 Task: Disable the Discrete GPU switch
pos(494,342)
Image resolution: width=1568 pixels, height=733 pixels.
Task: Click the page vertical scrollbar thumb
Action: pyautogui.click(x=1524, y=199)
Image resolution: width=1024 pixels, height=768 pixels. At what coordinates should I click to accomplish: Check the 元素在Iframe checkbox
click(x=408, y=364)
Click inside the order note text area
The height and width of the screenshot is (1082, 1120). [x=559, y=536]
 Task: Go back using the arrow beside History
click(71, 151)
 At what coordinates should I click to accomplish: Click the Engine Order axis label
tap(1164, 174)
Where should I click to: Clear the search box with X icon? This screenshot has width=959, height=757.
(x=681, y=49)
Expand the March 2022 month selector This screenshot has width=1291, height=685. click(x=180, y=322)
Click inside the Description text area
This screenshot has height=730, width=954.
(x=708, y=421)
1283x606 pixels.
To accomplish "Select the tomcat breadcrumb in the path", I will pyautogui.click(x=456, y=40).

______________________________

Work instruction —
Look above for the line with "At what coordinates should I click to accomplish: Click" and the line with "1283x606 pixels.". Write out those two lines and all the lines between them, exactly, and no others.

Task solution —
 At what coordinates should I click to accomplish: Click the Engine Order axis label
tap(1164, 174)
Where should I click to: Clear the search box with X icon? This screenshot has width=959, height=757.
(x=681, y=49)
Expand the March 2022 month selector This screenshot has width=1291, height=685. click(x=180, y=322)
Click inside the Description text area
This screenshot has height=730, width=954.
(x=708, y=421)
1283x606 pixels.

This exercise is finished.